The question you asked me was, "What aspects of our society do you believe are socialist?".  I responded to your question with an answer.  In addition, I added some of the consequences of those socialist institutions.  You chose to twist that into some type attack.  Whatever.  Have a nice morning.


----------



## Intense (Sep 22, 2010)

Liberty said:


> (I give credit to Andrew Wilkow for this unbreakable argument) There is person 'A' and person 'B'. 'A' is a poverty stricken American that does not pay taxes. 'B' is a successful mechanic who owns a small business and pays taxes, and lives a very comfortable life. If 'A' is entitled to health care for simply existing (like the left wing claims), and 'B' is responsible to 'A' to provide that entitlement via paying taxes, then *what did 'B' do to deserve to fall into the debt of 'A'?*
> 
> *Even more important; What is 'A's responsibility having received the entitlement without contributing to the system for it....to 'B' having been forced by federal government to provide it? Does 'A' owe it to 'B' to live a healthy lifestyle that is to refrain from excessive drinking, smoking, sex with hookers which can lead to STDs, obesity or anything else that a person can make that contribute to their health and wellbeing? Will the government force people to modify their behavior? *
> 
> ...



Personally, I see three areas of concerns, or Pitfalls. 

First, The concept of Government by the consent of the Governed. Limited Government, there are aspects of our lives and being that few or none really want the Government having any part in at all. The question is, what are those boundaries????? Where is it not okay for Government to intrude on Personal Liberty????? Are there Powers that No Government should have over the People, and what are they????? Tyranny is Tyranny, no matter how many people approve of it????? Let's take an honest look at it.

Second, The Unfunded Mandate. It seems more born out of Arrogance than Reason. Why is it okay to demand of others what one is incapable of producing on one's own????? Even when the fix has not been developed, or invented yet, or funded. Why is that okay, just because Government made a decree????? Why do we so easily abandon reason and buy into it????? Could we be more irresponsible with a trust?????

Third, Value for Value. Thank You Ayn Rand for painting the Bullseye so vividly. Could it not be more clear????? Cause and Effect. What you sow, you reap. Ethics teaches us that a true balanced scale is the goal, not something for nothing, no matter the amount of votes the corruption of principle buys you. There is no substitute for an honest trade and there never will be. Charity has it's place, there is no argument there, let each set his or her own limit. Opportunity will remain the path out of poverty, not dependency. 

Just a thought.

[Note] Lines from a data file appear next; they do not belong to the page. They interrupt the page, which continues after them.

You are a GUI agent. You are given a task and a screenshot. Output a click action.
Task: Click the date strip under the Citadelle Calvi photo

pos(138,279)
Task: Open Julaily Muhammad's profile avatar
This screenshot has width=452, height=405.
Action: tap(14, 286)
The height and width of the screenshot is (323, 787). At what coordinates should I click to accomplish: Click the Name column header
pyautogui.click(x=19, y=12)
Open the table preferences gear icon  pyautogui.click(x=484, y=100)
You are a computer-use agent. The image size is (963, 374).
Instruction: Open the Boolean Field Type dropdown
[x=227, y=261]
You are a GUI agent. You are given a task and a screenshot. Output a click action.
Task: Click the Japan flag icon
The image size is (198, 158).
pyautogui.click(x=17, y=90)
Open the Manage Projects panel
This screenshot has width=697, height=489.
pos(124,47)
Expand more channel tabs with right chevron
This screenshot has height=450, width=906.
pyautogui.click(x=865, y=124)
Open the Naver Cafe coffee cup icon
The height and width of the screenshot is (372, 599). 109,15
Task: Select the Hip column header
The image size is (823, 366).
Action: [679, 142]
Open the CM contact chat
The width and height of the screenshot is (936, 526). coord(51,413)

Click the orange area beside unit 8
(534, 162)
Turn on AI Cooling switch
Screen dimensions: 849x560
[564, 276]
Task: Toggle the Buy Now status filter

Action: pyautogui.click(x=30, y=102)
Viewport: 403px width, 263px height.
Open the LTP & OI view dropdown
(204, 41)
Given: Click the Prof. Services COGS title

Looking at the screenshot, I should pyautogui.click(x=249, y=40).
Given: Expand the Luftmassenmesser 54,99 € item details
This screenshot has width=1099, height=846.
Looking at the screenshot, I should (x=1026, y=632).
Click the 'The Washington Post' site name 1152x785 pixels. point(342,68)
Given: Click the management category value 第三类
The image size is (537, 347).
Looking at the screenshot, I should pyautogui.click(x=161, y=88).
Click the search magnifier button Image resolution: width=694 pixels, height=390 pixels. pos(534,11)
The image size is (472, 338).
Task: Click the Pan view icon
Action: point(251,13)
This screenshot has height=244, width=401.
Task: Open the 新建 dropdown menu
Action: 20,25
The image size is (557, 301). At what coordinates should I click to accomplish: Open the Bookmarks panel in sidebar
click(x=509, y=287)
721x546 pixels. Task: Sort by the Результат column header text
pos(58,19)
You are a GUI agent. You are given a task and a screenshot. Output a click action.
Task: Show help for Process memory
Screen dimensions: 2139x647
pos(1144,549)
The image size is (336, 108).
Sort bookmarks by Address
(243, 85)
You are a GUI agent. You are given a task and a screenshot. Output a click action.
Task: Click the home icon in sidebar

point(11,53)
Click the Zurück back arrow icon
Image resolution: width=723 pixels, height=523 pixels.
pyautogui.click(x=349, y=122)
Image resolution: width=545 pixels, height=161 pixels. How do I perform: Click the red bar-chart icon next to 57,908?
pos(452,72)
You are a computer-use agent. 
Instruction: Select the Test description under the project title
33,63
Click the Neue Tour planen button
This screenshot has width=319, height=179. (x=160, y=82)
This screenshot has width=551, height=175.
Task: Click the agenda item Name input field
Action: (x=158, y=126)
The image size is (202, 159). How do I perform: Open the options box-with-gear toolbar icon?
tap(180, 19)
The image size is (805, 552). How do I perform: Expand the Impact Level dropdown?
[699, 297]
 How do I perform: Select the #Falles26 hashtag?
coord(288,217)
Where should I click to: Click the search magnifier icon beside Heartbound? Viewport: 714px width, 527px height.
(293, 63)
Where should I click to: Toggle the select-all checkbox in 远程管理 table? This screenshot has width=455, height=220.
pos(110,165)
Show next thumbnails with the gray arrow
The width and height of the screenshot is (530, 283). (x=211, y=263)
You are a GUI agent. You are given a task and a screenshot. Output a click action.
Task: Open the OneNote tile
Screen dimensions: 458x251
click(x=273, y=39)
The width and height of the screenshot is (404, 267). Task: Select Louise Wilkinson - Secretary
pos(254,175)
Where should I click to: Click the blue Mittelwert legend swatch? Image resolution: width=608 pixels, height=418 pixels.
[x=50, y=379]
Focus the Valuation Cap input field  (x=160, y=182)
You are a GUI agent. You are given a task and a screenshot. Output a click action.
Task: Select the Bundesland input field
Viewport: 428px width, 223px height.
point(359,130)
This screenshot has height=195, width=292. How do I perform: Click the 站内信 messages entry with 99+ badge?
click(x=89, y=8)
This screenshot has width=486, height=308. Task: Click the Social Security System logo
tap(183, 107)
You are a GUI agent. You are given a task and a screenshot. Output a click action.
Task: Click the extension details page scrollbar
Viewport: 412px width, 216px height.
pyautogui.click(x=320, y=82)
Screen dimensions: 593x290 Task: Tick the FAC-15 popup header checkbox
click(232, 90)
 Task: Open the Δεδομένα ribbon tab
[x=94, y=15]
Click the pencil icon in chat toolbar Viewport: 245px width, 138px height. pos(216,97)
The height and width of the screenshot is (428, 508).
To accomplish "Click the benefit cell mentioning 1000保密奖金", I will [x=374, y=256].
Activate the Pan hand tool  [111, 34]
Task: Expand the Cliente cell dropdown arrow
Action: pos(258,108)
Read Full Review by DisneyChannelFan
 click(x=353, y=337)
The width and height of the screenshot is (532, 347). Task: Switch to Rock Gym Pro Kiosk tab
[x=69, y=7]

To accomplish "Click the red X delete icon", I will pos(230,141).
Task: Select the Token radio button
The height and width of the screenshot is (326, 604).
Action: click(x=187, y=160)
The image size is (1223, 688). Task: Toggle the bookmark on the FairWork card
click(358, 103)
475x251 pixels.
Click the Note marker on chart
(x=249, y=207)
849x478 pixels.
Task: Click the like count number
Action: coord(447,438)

God I miss my home planet.


----------



## jillian (Sep 22, 2010)

saveliberty said:


> jillian said:
> 
> 
> > saveliberty said:
> ...



and i don't believe education is socialistic. in fact, the thought of that being socialistic is beyond me.

i didn't attack you at all. i responded honestly, respectfully and politely to your points. i'm not sure how you found that to be some type of attack.


----------



## saveliberty (Sep 22, 2010)

Education has become socialistic by things like no child left behind, grade inflation to preserve self esteem, social promotion and making the whole system dependent on government control and funding.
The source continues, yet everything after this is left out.